It appears we are entering a new era of horsepower wars in the American automotive industry. I welcome it. It is bringing back a competitive nature to the industry reminiscent to the glory days of the horsepower wars of the sixties.
Many of the elements of today’s industry are just the revival and rejuvenation of the things of old. Chrysler has bought back the Hemi. V-8s that were recently reserved for trucks and SUVs are returning to their homes in family sedans and midsized cars. Chevy has plans to return to rear wheel drive on the many of their cars. The Camaro is fighting its way back into existence.
Good things are to come and you can see it in the competitive air within the industry. They say competition is the mother of invention and it has been proven time and time again as surges in technology and knowledge accompany all our major wars.
A competitive spirit leads to experimentation and discovery, and in the fifties and sixties it gave us a generation of mad scientists each working to squeeze out more horses, more torque and more speed then the next. And in the time before insurance difficulties, legalities, government restrictions, the oil crisis and environmentalism horsepower and speed thrived. (The Hairy Olds pictured here is an excellent example of some of the mad experimentation taking place. It was all wheel drive with two blown 425’s, one powering the front the other the back.)

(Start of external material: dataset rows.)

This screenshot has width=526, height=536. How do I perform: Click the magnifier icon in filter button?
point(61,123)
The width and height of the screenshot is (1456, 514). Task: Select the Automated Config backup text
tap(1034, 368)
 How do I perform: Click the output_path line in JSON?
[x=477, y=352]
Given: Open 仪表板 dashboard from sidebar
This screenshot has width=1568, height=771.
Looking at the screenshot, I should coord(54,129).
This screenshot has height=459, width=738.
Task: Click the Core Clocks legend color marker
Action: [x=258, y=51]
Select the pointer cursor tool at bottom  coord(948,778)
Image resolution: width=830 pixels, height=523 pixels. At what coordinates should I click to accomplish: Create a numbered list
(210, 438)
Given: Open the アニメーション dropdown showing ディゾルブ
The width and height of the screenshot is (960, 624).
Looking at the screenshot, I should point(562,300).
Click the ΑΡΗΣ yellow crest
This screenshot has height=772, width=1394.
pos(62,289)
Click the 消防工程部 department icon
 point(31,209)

It was a time when the family sedan could also be used to pull trees. It was a time when buyers got more then what they paid for (rather then less). The automakers were notorious for selling you a car that had an advertised “300hp” but in reality had much more.
I recently heard that a cable automotive show decided to build exact replicas of a few of the greatest engines of the sixties and dyno test them to find their true horsepower numbers. These engines from the sixties were sold with horsepower ratings in the 400s and 500s. When put on the dyno they proved to have horsepower ranging from the 500hp to approaching 800hp. Proving the long time suspicion that American car buyers of the sixties were getting more than what they paid for.
Today the industry seems to be returning to its competitive ways. They still have the restrictions of fuel economy, insurance costs and smog laws and so that is where the experimentations are being made by today’s scientists. They may not be the mad scientists of yesteryear but are instead geniuses of perfection and invention. They have worked to make the great massive Hemi more efficient than ever before. At Chevy they are using Displacement on Demand and they have supercharged the Corvette giving the “everyman’s sports car” the “700hp” it needs to feed on the expensive European super machines, at a fraction of the price. It’s only going to get better!